Module 8 – Bioinformatics and Data Management
In this week’s discussion class, we discussed data management and bioinformatic pipelines. As a class, we discussed the importance of data management, storage, and security. Additionally, we read the Data Management Plan document, which outlines the requirements, content, and all other aspects of a data management plan. Data management plans are often a required part of grant proposals.
We discussed the following questions related to data management, storage, and security:
- How many places do you save your data? I save my data 3 places other than my local hard drive.
- Local disk drive, external hard drive, cloud, or other? I save my data locally, on an external hard drive, and on two cloud locations.
- Do you have paper and digital copies? I keep paper copies of lab notes, field notes, and manuscripts, but all of these are also stored digitally. I also keep paper copies of journal articles and books (in addition to having them stored digitally).

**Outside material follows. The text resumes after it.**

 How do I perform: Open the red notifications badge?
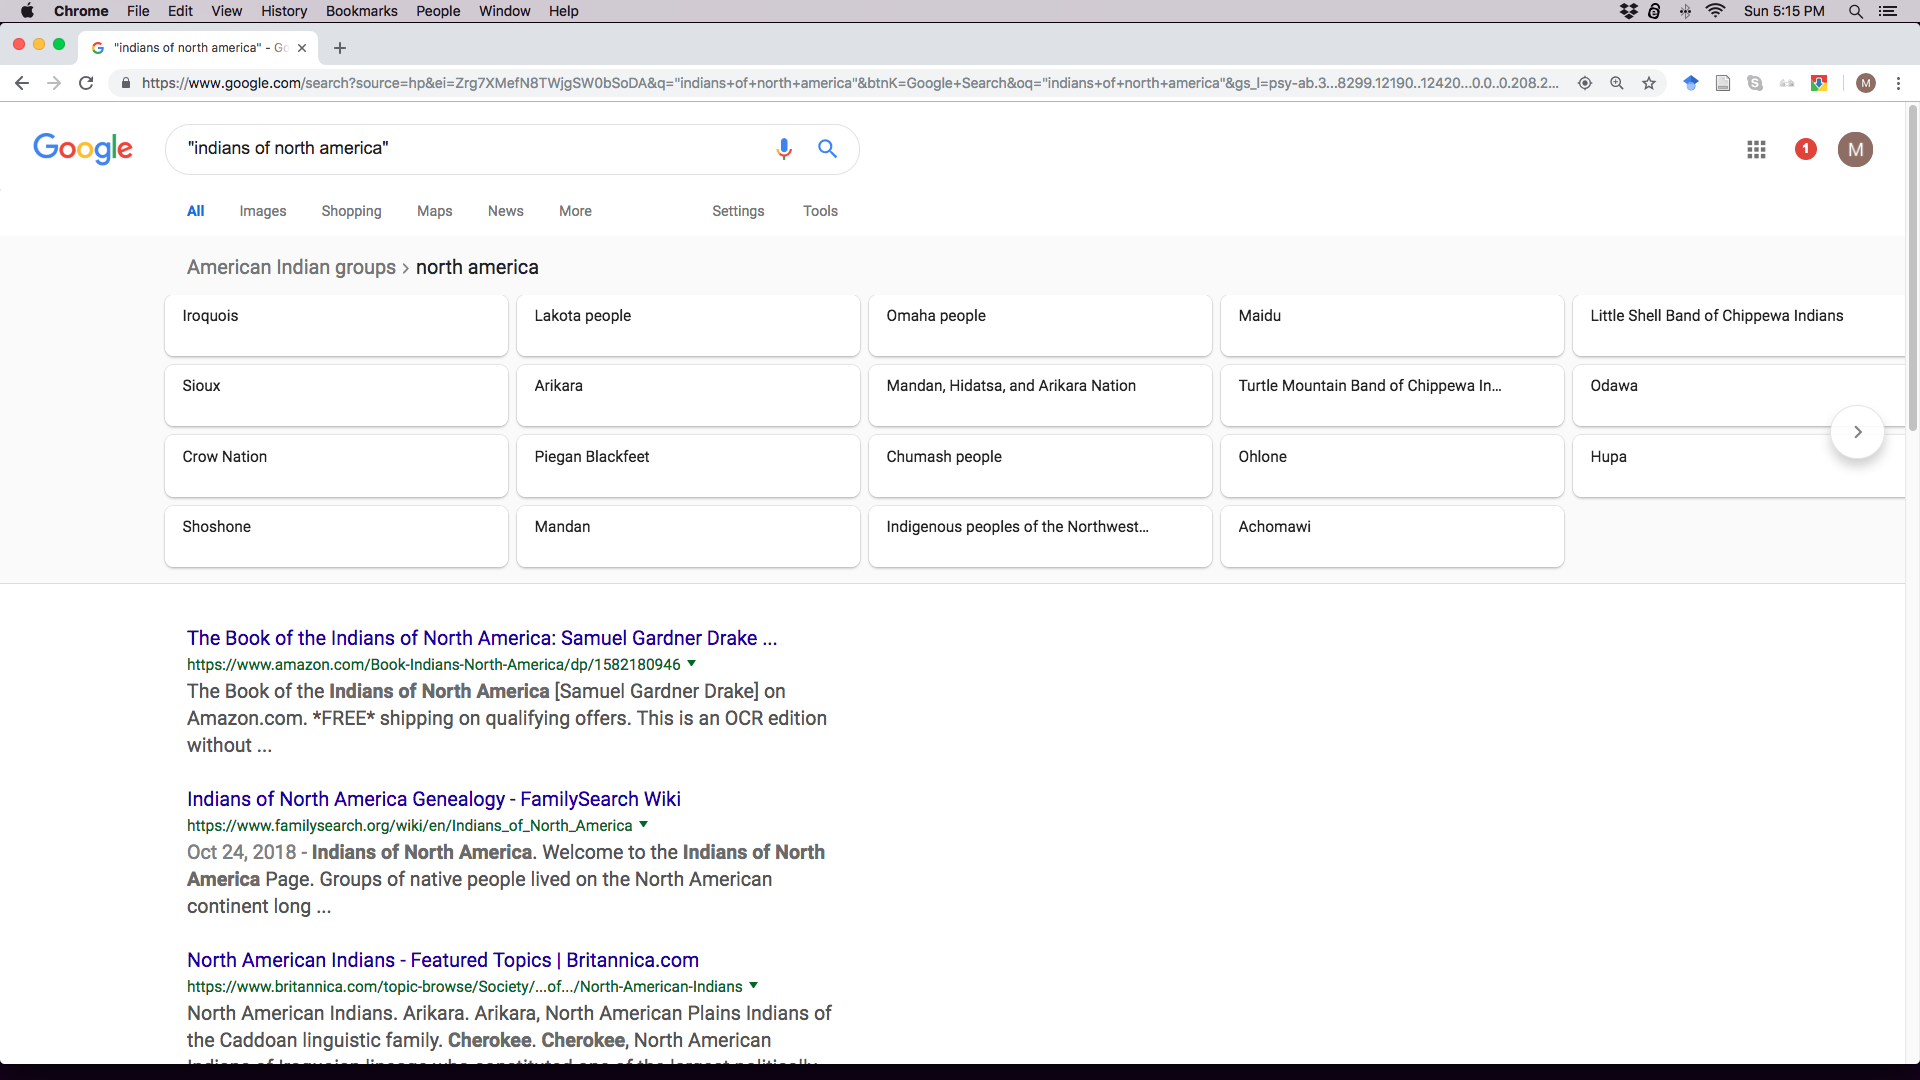(1805, 149)
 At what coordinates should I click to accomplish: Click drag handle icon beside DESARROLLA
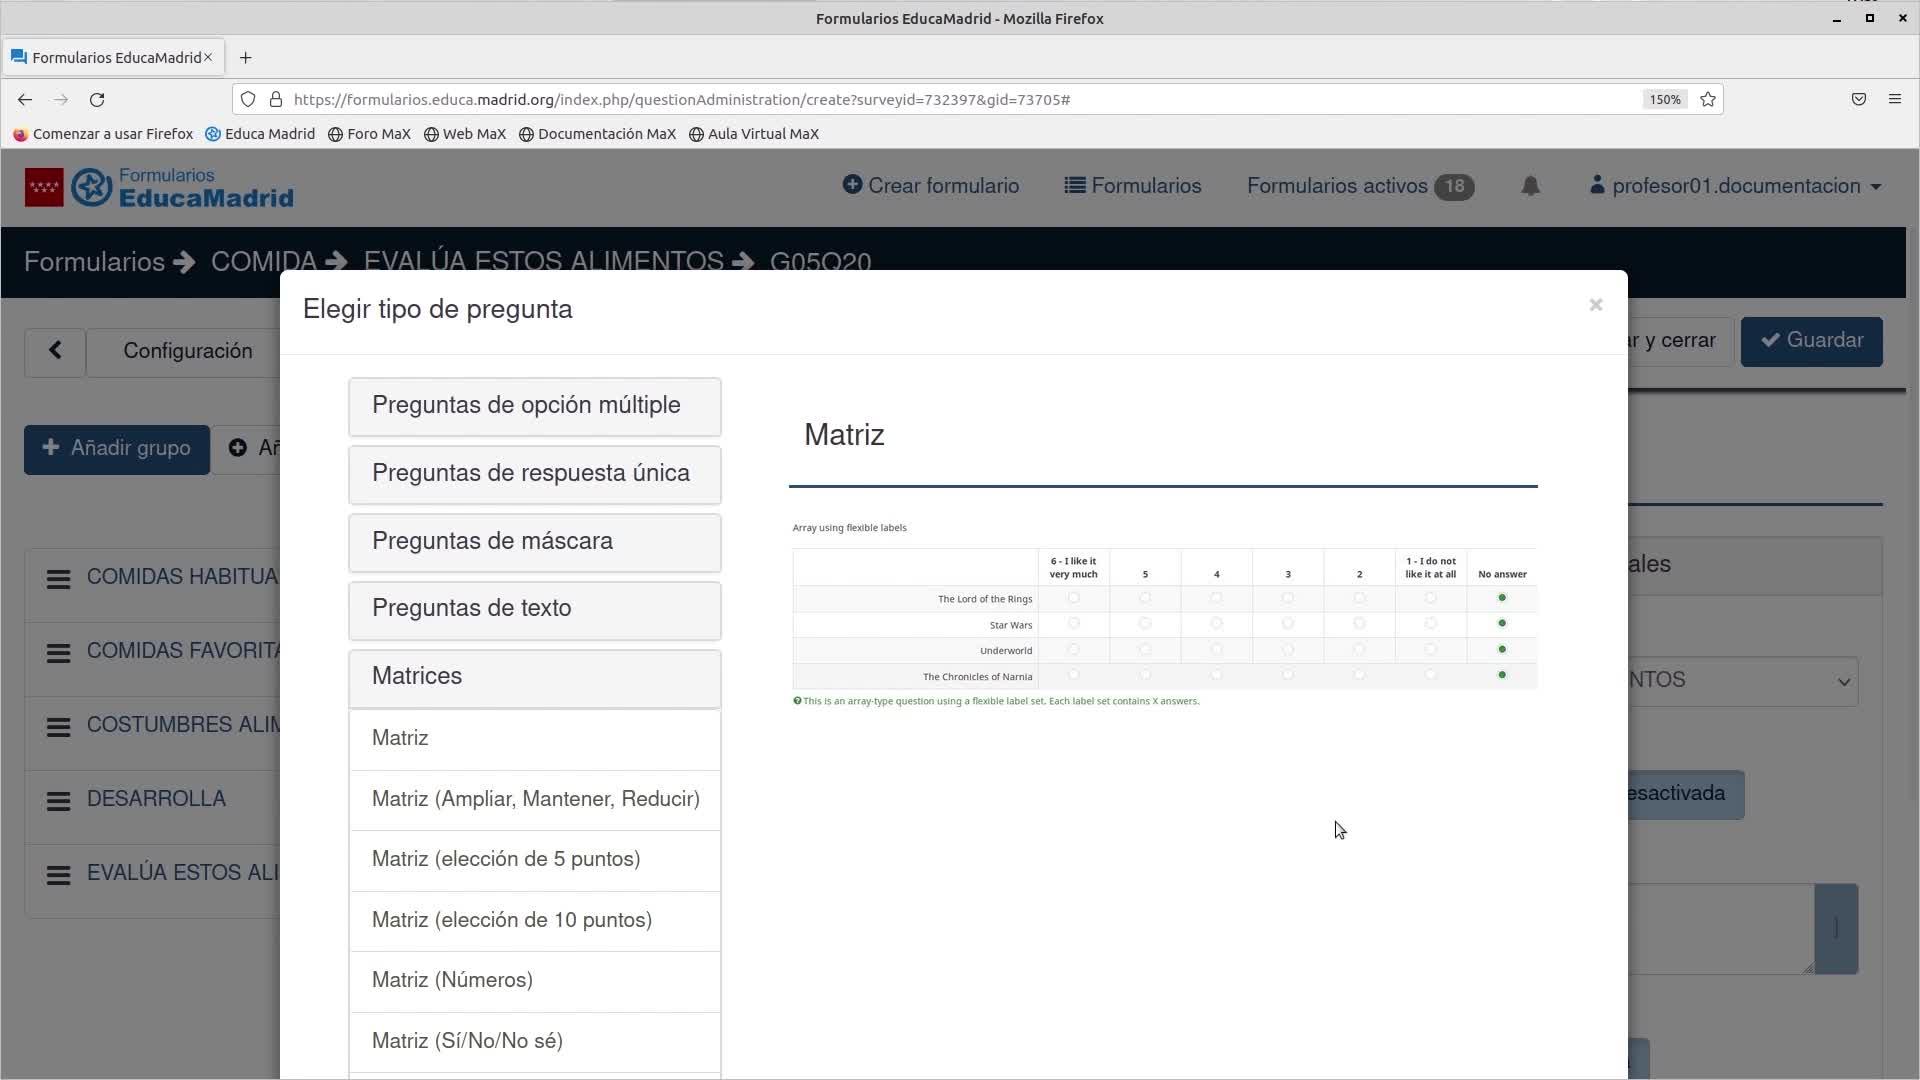(x=58, y=800)
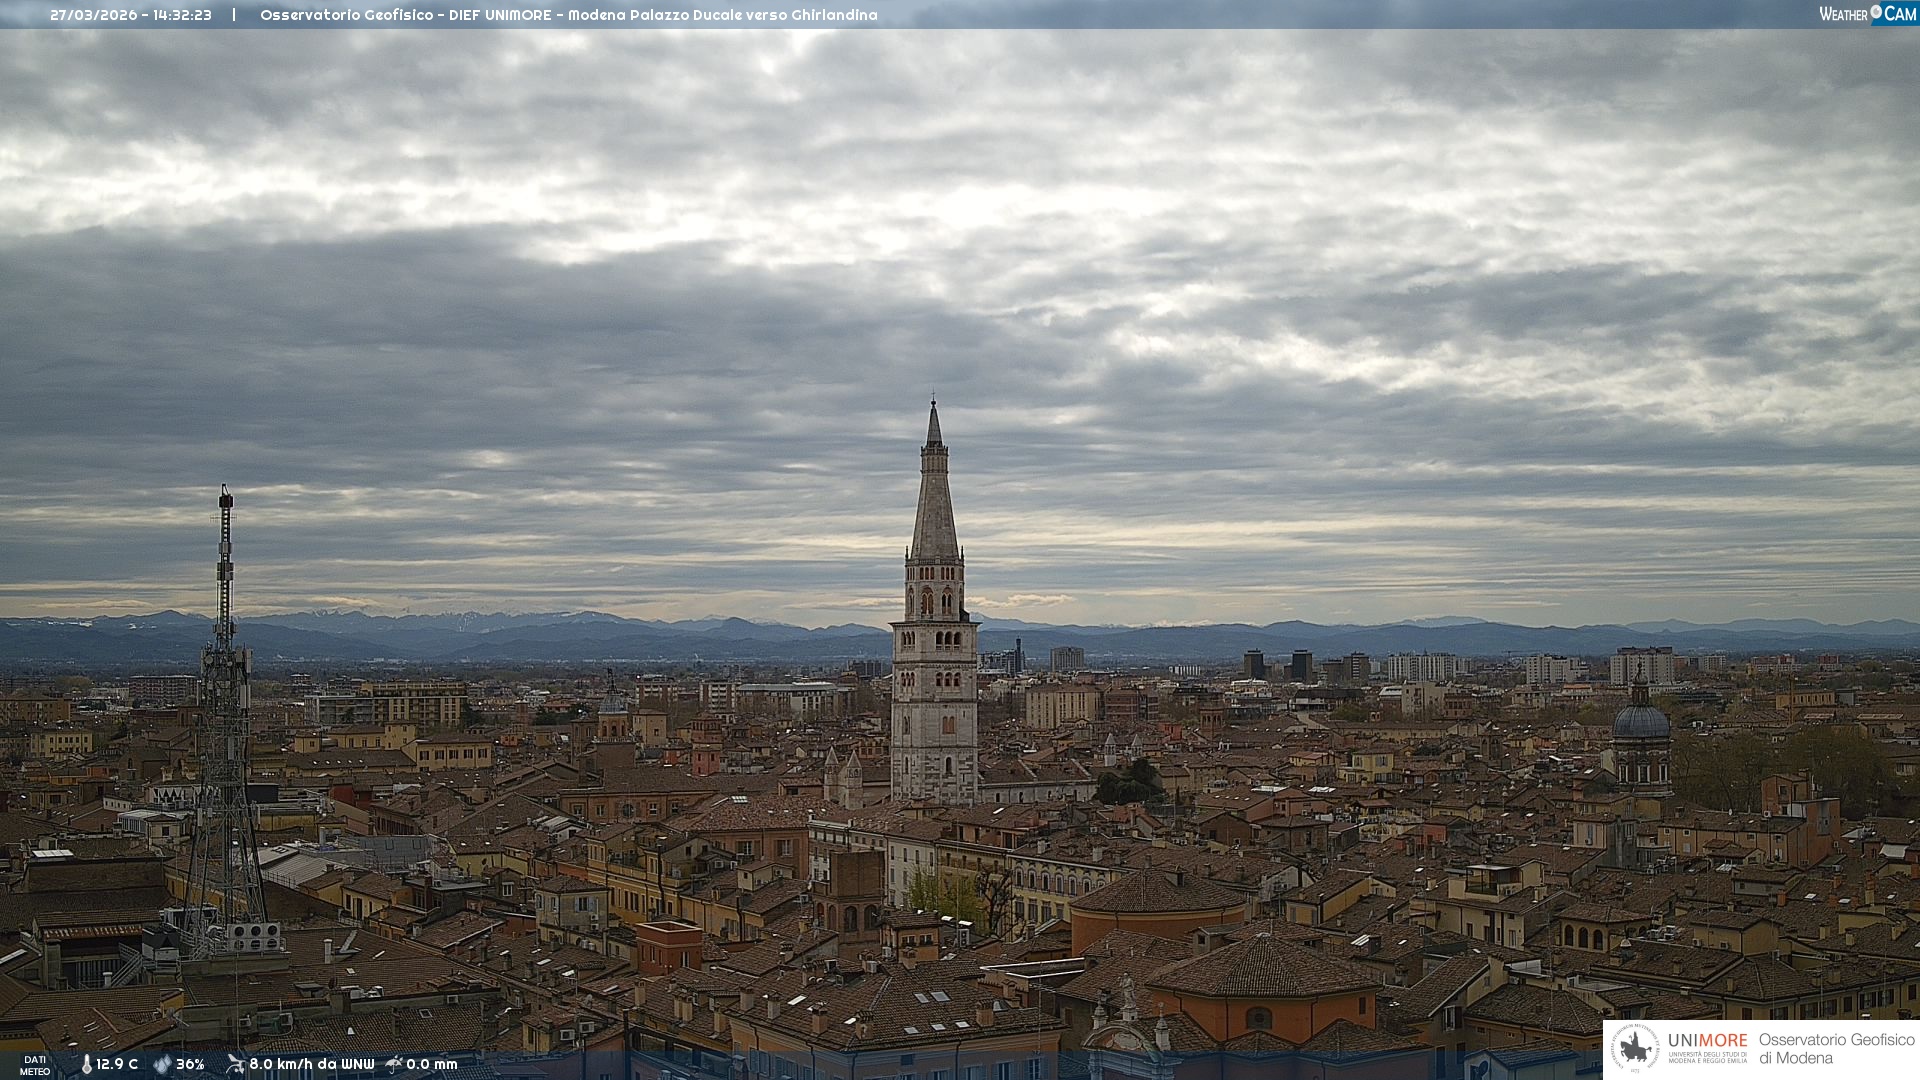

This week we examined the article by Callahan et al. (2017), in which the authors argue that amplicon sequence variants (ASVs) should be used instead of operational taxonomic units (OTUs) in analyses of high-throughput marker-gene sequencing data. ASV methods have previously been shown to be as good and sometimes better than OTU methods in sensitivity and specificity. Its higher resolution helps one distinguish a single, target species from a community where many other species in that genus are present. The biggest advantage offered by the ASV method (as argued by the authors) is that “ASVs […] combine the benefits for subsequent analysis of closed-reference and de novo OTUs: ASVs are reusable across studies, reproducible in future data sets and are not limited by incomplete reference databases.”
- Closed reference methods = sequence similar to sequence in a reference database gets recruited to that OTU. When you use this method, you lose biological variation that isn’t in the reference database.
- De novo methods = reads grouped into OTUs based on pairwise sequence similarities. Because the relative abundances of the community in a sample changes and other parameters differ between communities, you cannot compare two different data sets’ de novo OTUs.
ASV methods use a de novo process, and, because of this, ASVs can only be inferred on a single sample, not a single read. This handy thing about ASVs is that they are consistent labels because ASVs do represent biological reality. This means that they can be compared between different samples and studies. ASV methods are able to overcome the limitations presented by OTU de novo and reference methods.
We discussed the following questions related to the Callahan et al. (2017) paper:
- Are the author’s persuasive in their support of ASVs?
- Did they give a fair treatment to OTUs?
- Are there times when OTUs may be more effective?
- “…the smallest unit of data from which ASVs can be inferred is a sample.” What are the consequences of this?